Tactical

Review: Trijicon RCR

While Trijicon wasn’t the first (nor second) to offer an enclosed-emitter sight, the company used its time wisely. Paying close attention to the market—and also to the market reaction—it carefully engineered the new RCR to address issues brought up by other enclosed-emitter sights. Footprint? It uses, obviously, the RMR footprint, one of the most common footprints for pistol-slide-mounted red-dot optics. Battery life? How does six years on setting five sound? Oh, and that’s with a top-mounted, easy-to-find CR2032 battery, mind you.

Lastly, Trijicon’s neatest party trick yet for an enclosed-emitter sight: the attachment method. Standard RMR-footprint cuts can accept the RCR with literally nothing more than a 3/16-inch-diameter tool (we used a drill bit at the product launch). The capstan screws fit into the standard RMR footprint and capture the RCR using precision-engineered inlays that allow the screws to be tightened down with nothing more than the aforementioned 3/16-inch tool. It’s positively ingenious. Screws will come with a dab of blue Loctite, although if you’re going to make this a permanent optic, using the harder stuff might not be a bad idea.

In operation, the RCR itself is, like the RMR, a study in simplicity. Two large buttons on either side increase (+) or decrease (-) the brightness, while two small dials allow for windage and elevation adjustment. Once installed on your pistol’s slide, zero the optic based on your protocol of choice and then change the batteries as needed. That’s it. Obviously, where this is a brand-new optic, we haven’t tested the claimed battery life owing to the lack of a time-machine to help us jump forward six years, but even if you decide to change the battery once a year, you’re not out a ton of money—and it’s super easy to do.



Windage and elevation adjustments are made via dials with clear markings • Capstan screws secure the RCR to any pistol slide with an RMR-footprint cut • Brightness is easily increased or decreased with large, tactile buttons located on either side of the RCR • Trijicon listened to customer feedback and placed the battery compartment on top of the RCR rather than underneath, allowing easy access for replacement.

On the range, though, is where the RCR really shines. At the product launch, Trijicon brought red-dot guru Scott Jedlinski from Modern Samurai Project to help us put the RCR through its paces. We started off with a 10-yard zero, firing two to three rounds into a 1-inch square to determine point-of-impact (POI). Should the POI be significantly off, Jedlinski would verify for anything significantly out of the square to ensure it wasn’t just poor gunwriter aim. Once the dot was verified at 10 yards, we moved back to 25 yards and fired a three-round group into a 5-inch circle.
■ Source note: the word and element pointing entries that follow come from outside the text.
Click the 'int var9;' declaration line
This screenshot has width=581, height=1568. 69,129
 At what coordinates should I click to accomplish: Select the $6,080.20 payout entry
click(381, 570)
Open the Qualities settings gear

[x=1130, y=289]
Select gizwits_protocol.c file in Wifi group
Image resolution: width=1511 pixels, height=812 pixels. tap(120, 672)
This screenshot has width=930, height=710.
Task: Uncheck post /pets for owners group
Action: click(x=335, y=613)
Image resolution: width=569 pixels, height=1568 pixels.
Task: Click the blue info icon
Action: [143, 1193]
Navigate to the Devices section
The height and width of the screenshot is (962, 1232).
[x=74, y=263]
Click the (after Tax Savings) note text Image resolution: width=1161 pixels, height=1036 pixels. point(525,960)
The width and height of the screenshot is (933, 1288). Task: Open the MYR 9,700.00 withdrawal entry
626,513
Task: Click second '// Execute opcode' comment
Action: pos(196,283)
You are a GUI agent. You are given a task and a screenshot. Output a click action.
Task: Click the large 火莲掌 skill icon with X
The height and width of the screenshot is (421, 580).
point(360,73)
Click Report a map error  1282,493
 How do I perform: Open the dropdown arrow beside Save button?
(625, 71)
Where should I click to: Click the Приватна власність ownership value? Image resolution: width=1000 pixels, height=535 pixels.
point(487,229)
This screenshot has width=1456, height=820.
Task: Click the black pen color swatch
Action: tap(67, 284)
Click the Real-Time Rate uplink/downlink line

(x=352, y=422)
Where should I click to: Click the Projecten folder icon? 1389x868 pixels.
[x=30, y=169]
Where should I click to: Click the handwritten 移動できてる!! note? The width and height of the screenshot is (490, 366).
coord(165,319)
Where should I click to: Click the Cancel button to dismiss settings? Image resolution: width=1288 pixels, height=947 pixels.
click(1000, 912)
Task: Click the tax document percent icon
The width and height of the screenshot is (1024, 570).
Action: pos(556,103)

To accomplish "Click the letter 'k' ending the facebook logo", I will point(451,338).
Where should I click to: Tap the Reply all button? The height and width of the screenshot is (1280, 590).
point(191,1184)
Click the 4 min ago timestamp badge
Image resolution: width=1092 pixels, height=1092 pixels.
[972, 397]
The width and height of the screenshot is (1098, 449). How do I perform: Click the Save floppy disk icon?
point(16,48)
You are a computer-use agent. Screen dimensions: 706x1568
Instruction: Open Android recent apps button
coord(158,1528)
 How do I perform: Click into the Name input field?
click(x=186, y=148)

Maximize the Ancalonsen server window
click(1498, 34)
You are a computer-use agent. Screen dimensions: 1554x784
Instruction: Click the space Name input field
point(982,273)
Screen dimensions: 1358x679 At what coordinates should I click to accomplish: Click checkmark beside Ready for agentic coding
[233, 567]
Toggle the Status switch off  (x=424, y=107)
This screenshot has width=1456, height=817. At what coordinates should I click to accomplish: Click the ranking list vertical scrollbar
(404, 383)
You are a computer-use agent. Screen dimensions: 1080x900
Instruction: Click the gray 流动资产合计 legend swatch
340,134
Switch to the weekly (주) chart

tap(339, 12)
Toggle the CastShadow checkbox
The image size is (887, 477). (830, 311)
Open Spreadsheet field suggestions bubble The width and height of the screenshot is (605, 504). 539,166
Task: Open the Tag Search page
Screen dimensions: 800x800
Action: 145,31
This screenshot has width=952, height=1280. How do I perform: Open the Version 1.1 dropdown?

Should further adjustment be needed based on the 25-yard POI, we could fine-tune the dot then.

Once sufficiently zeroed, we ran through a series of drills with the express purpose of dispelling myths about red-dot sights. Think the dots are slower than iron sights? Successful Bill Drills would seem to indicate otherwise (six rounds at 7 yards into the A-zone in 3 seconds or less). We all passed with tenths of a second to spare, and the better shooters in the group were even faster. Yes, some of it has to do with technique—Jedlinski ran us through a number of different training scenarios designed to help us get on target faster.

Really, though, isn’t that something we should all be doing if we’re going to complain that [new technology X] is [insert pejorative here] than [existing technology Y]? If you’re making the claim that iron sights are faster than red-dot sights, and you’re basing that on how you feel you got on target one time with no formal instruction, are you really giving red dots a fair shake?

Another myth that was busted at this event was that of durability. Now, speaking as someone who has had numerous rear sights walk their way out of the dovetail in addition to seeing more than a few screw-mounted front sights take flight into the wild blue yonder under recoil, I dispute the assumption/assertion that iron sights are infallible. What about fixed sights, you rebut? Well, I had the barrel of a revolver torque itself slightly clockwise, and since the front sight is pinned to the barrel, that was problematic. I don’t cotton to the idea that irons are inherently better.

However, for the RCR, we did test its durability. Guns were dropped. Thrown. Smashed lens-first into tables. Pounded on workbenches. Dropped into the dirt and then had more dirt kicked on them. Trijicon encouraged us to run the RCRs hard and abuse them, and we obliged. Not a single optic stopped working. In fact, on the “pound the optic on the workbench” test, I lamented that my fellow gunwriters were being a little too gentle. I think my exact words were “Haven’t you guys ever gotten mad at something?” I don’t want to brag, but I managed to chip a little of the finish off the workbench with my test—and the optic not only worked, but still dropped two rounds into that 1-inch square.

Simple, rugged and easy to mount; there is a lot to like about Trijicon’s new RCR enclosed-emitter sight. While the jury’s still out on battery life, the top-mounted battery compartment renders that all but moot. You’ll still have a world-class, dependable optic that’ll hold zero despite an impressive amount of abuse. And, that’s pretty much priceless.